In this lab we will use GPT-2 for the task of text generation. We'll first quickly compare Greedy Search and (Diverse) Beam Search with GPT-2. Then we'll finetune GPT-2 to generate text that is more explicitly infused with knowledge of Hemingway's book, "_The Sun also Rises_", and can generate text in the style of the book.


### Lab 9 Assignment/Task
There are three questions in this lab. As an added bonus, try downloading your own book from Project Gutenberg to finetune GPT-2 to generate text following your chosen book/author (see [this script](https://github.com/sgeinitz/DSML4220/blob/main/convert_book2csv.py)) for help to convert it to a .csv file of sentences).

In [None]:
import torch

device = torch.device("cuda" if torch.cuda.is_available() else "cpu")


import numpy as np
import pandas as pd

from transformers import GPT2Tokenizer, AutoModelForCausalLM, TrainingArguments, Trainer
from torch.utils.data import Dataset, random_split
from peft import LoraModel, LoraConfig

In [None]:
tokenizer = GPT2Tokenizer.from_pretrained("gpt2")
model = AutoModelForCausalLM.from_pretrained("openai-community/gpt2")

In [None]:
inputs = tokenizer(["Today is"], return_tensors="pt")
inputs

Let's generate some text from the model using regular Greedy Search (here is the [HuggingFace example documenting this](https://huggingface.co/docs/transformers/en/main_classes/text_generation#transformers.GenerationMixin.compute_transition_scores.example)).

In [None]:
# Example 1: Print the scores for each token generated with Greedy Search
#tokenizer.pad_token_id = tokenizer.eso_token_id
outputs = model.generate(**inputs, max_new_tokens=10, return_dict_in_generate=True, output_scores=True)
transition_scores = model.compute_transition_scores(
    outputs.sequences, outputs.scores, normalize_logits=True
)
# input_length is the length of the input prompt for decoder-only models, like the GPT family, and 1 for
# encoder-decoder models, like BART or T5.
input_length = 1 if model.config.is_encoder_decoder else inputs.input_ids.shape[1]
generated_tokens = outputs.sequences[:, input_length:]
for tok, score in zip(generated_tokens[0], transition_scores[0]):
    # | token | token string | log probability | probability
    print(f"| {tok:5d} | {tokenizer.decode(tok):8s} | {score.numpy():.3f} | {np.exp(score.numpy()):.2%}")

In [None]:
outputs['sequences']

Let's now use Beam Search (again using [this example from HF](https://huggingface.co/docs/transformers/en/main_classes/text_generation#transformers.GenerationMixin.compute_transition_scores.example)).

In [None]:
inputs = tokenizer(["Today is"], return_tensors="pt")

# Approach 2: Beam Search
outputs = model.generate(
    **inputs,
    max_new_tokens=10,
    num_beams=6,
    num_beam_groups=3,
    diversity_penalty=5.0,
    num_return_sequences=6,
    return_dict_in_generate=True,
    output_scores=True,
)
transition_scores = model.compute_transition_scores(
    outputs.sequences, outputs.scores, outputs.beam_indices, normalize_logits=False
)

In [None]:
outputs['sequences']

In [None]:
for s, seq in enumerate(outputs['sequences']):
  print(f"seq {s}: {tokenizer.decode(seq)}")

---

### Q1: Does the Beam Search above use Diverse Beam Search? If not, change it to use Diverse Beam Search and describe how the output differs.  

(Hint: Look a few cells down at the next use of Beam Search, there are two parameters you will need to add, `num_beam_groups`, and `diversity_penalty`)

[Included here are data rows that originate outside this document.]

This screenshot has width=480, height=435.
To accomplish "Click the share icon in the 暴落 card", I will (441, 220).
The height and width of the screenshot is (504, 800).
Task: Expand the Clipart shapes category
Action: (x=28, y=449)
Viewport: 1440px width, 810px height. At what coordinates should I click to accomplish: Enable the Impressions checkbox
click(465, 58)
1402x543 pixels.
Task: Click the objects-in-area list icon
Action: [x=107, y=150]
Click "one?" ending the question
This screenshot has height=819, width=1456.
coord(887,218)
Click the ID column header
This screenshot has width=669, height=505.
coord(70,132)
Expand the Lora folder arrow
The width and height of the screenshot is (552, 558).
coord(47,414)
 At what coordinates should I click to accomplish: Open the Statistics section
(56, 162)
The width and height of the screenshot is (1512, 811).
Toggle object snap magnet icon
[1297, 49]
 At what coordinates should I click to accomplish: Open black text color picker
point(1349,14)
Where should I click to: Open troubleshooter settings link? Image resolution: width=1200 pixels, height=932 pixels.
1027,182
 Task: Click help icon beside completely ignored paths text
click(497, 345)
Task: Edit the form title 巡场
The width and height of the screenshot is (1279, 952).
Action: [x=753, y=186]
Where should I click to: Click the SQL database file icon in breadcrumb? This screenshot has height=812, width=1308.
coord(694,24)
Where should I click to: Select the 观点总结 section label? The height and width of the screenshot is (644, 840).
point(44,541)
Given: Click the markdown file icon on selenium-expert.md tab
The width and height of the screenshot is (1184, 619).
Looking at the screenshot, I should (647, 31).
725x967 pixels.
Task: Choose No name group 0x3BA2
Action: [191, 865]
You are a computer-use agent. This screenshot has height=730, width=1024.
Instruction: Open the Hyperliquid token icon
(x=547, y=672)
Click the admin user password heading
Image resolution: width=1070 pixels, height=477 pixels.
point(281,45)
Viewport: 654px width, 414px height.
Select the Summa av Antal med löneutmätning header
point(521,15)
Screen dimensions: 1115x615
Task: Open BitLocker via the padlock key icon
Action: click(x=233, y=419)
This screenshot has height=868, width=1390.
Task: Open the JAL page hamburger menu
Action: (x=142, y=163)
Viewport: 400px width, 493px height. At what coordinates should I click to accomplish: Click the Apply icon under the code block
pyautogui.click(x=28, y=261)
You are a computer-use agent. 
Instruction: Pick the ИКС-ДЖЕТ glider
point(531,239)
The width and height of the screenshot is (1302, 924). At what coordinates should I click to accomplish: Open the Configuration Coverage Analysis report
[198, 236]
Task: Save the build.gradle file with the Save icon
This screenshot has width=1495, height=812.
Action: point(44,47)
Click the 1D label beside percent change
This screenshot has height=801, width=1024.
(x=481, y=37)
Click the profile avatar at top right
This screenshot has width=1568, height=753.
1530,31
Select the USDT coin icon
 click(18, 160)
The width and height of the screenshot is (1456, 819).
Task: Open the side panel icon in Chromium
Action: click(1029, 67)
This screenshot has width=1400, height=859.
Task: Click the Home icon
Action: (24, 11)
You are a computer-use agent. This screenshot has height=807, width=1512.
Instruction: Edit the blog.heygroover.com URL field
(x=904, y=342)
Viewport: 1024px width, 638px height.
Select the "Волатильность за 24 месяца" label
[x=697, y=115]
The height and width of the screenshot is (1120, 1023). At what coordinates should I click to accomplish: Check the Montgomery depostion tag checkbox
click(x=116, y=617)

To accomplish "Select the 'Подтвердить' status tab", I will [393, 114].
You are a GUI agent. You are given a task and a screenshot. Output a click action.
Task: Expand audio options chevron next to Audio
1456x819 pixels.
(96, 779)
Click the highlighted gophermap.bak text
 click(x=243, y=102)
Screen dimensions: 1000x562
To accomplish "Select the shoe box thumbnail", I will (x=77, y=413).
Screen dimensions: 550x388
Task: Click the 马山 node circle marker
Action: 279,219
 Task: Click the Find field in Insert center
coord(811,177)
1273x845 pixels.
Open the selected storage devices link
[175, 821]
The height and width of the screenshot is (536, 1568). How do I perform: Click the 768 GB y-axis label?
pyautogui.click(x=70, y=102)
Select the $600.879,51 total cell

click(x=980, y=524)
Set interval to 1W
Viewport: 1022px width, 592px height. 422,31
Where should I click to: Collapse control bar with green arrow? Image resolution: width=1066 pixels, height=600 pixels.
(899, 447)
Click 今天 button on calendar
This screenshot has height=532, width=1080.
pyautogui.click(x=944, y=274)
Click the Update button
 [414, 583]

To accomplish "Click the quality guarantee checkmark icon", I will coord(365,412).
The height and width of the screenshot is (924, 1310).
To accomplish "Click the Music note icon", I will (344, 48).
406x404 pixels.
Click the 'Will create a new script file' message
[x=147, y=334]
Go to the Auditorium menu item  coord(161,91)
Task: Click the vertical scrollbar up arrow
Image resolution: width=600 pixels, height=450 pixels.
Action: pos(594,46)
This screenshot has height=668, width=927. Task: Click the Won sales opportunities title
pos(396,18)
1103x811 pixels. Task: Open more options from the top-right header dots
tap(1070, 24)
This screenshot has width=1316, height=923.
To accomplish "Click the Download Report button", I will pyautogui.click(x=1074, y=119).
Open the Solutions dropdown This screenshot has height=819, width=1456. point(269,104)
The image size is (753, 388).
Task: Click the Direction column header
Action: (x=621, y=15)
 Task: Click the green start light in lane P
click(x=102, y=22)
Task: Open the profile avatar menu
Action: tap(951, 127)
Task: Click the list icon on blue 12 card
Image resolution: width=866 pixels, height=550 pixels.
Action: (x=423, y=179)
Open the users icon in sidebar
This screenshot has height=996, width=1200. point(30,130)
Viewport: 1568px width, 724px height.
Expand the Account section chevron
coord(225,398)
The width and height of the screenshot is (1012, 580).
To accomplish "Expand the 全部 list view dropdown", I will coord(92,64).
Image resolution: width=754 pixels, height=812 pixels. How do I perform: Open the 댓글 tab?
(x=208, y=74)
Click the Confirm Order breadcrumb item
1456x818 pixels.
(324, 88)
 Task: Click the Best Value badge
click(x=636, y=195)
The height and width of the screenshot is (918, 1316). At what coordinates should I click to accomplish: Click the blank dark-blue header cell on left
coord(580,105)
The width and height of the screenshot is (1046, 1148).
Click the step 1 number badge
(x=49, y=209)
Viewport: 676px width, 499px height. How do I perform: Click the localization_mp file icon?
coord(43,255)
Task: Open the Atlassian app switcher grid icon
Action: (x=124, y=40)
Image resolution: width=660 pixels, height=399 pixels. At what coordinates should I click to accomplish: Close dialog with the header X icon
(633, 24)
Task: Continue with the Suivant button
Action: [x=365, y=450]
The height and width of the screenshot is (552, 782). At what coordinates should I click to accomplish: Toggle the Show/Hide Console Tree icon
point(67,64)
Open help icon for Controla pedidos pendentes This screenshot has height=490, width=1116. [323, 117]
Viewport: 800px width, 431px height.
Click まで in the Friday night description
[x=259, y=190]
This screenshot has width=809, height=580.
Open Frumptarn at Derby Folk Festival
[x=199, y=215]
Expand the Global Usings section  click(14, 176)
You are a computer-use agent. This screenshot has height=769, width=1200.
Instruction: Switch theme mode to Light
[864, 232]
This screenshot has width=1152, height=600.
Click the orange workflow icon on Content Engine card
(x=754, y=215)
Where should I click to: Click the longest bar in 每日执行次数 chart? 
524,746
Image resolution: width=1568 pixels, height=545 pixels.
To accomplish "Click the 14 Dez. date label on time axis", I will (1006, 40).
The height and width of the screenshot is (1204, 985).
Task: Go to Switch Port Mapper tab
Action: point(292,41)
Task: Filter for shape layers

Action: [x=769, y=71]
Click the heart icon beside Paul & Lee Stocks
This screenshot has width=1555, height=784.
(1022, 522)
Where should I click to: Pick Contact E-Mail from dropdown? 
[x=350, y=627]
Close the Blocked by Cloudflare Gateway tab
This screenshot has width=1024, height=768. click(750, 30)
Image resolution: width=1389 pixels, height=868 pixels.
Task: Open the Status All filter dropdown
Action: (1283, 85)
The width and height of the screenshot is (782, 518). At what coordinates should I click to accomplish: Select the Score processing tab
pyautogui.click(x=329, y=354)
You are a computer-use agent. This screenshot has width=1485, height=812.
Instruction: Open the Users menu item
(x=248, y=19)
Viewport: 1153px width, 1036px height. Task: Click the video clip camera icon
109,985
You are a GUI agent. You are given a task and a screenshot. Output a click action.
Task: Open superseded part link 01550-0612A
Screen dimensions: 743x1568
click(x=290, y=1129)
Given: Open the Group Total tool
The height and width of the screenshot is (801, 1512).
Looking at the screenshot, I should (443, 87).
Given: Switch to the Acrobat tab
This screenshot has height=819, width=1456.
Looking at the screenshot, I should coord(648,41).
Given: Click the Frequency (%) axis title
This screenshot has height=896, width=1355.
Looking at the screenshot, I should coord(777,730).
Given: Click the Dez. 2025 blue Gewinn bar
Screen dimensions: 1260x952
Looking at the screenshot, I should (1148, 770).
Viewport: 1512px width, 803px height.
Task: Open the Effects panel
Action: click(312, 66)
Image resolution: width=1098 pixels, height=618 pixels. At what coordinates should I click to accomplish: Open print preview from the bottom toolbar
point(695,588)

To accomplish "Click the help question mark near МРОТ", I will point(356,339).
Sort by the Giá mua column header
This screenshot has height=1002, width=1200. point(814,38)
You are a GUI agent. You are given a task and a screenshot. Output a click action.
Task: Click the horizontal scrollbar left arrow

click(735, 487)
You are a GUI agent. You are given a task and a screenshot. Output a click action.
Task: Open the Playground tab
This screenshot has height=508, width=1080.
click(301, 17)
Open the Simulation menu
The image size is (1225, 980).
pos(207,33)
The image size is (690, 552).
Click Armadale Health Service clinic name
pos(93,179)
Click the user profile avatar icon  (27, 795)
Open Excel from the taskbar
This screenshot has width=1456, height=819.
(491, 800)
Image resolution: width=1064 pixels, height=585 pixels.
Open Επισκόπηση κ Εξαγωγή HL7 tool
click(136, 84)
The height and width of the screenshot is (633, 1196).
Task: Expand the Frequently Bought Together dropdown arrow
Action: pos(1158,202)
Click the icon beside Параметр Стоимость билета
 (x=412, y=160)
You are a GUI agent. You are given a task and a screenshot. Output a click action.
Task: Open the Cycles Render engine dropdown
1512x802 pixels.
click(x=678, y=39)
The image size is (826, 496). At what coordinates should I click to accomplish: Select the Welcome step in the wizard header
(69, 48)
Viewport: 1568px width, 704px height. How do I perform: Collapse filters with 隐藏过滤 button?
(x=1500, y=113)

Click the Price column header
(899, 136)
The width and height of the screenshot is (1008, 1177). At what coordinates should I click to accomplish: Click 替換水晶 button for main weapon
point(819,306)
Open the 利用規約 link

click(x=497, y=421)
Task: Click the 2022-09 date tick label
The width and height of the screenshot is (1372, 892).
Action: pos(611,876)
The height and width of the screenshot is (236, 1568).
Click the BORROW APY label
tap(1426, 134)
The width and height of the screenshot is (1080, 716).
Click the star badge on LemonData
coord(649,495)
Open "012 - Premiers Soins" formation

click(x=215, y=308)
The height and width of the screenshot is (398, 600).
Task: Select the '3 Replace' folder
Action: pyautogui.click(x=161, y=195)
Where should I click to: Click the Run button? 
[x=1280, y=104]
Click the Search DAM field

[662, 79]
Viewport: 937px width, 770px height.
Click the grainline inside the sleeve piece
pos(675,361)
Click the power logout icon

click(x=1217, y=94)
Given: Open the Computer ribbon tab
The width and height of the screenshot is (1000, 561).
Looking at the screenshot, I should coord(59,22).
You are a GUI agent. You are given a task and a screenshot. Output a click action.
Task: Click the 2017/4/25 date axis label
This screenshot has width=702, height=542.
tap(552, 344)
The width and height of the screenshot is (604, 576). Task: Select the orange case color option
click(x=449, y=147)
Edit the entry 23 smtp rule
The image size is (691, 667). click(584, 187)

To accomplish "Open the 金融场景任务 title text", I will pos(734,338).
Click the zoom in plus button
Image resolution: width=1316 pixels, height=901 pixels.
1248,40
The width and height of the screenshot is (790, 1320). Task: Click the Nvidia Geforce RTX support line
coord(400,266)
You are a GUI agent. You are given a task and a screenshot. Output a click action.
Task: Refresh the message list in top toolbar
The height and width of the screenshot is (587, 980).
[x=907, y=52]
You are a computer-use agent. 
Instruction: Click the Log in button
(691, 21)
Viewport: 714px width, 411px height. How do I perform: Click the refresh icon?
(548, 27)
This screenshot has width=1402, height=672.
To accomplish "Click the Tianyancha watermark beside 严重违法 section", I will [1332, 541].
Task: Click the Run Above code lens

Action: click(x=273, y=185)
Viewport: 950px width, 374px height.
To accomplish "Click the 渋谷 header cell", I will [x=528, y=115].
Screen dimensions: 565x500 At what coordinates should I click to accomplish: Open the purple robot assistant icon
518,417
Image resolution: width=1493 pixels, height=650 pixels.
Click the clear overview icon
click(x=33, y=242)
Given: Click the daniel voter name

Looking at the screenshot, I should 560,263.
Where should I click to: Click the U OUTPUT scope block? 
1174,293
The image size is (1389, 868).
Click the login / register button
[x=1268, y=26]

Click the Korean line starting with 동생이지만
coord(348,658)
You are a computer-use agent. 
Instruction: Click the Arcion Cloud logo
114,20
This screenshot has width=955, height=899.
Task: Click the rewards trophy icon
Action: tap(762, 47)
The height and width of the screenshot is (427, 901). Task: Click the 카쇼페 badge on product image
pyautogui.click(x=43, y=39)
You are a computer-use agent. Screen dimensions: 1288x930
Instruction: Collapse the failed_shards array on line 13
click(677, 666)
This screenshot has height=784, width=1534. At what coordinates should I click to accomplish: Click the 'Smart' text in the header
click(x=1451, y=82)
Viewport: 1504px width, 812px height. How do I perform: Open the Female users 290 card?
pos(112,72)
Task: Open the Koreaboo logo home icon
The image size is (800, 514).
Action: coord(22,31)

The outputs differ vastly when num_beams_groups and diversity_penatly are added. Without them, the sentences had very few differences-the last few words. However, those added variables added 3 separate scenarios of possible words after "Today is".
---

In [None]:
prompt = ["Cohn confronted the bullfighter and "]
inputs = tokenizer(prompt, return_tensors="pt")

max_new_toks = 15
# Example 1: Print the scores for each token generated with Greedy Search
#outputs = model.generate(**inputs, max_new_tokens=max_new_toks, return_dict_in_generate=True, output_scores=True, do_sample=True, temperature=1)
outputs = model.generate(**inputs, max_new_tokens=max_new_toks, return_dict_in_generate=True, output_scores=True, do_sample=False)
transition_scores = model.compute_transition_scores(
    outputs.sequences, outputs.scores, normalize_logits=True
)
# input_length is the length of the input prompt for decoder-only models, like the GPT family, and 1 for
# encoder-decoder models, like BART or T5.
input_length = 1 if model.config.is_encoder_decoder else inputs.input_ids.shape[1]
generated_tokens = outputs.sequences[:, input_length:]
for tok, score in zip(generated_tokens[0], transition_scores[0]):
    # | token | token string | log probability | probability
    print(f"| {tok:5d} | {tokenizer.decode(tok):8s} | {score.numpy():.3f} | {np.exp(score.numpy()):.2%}")

In [None]:
inputs = tokenizer(prompt, return_tensors="pt")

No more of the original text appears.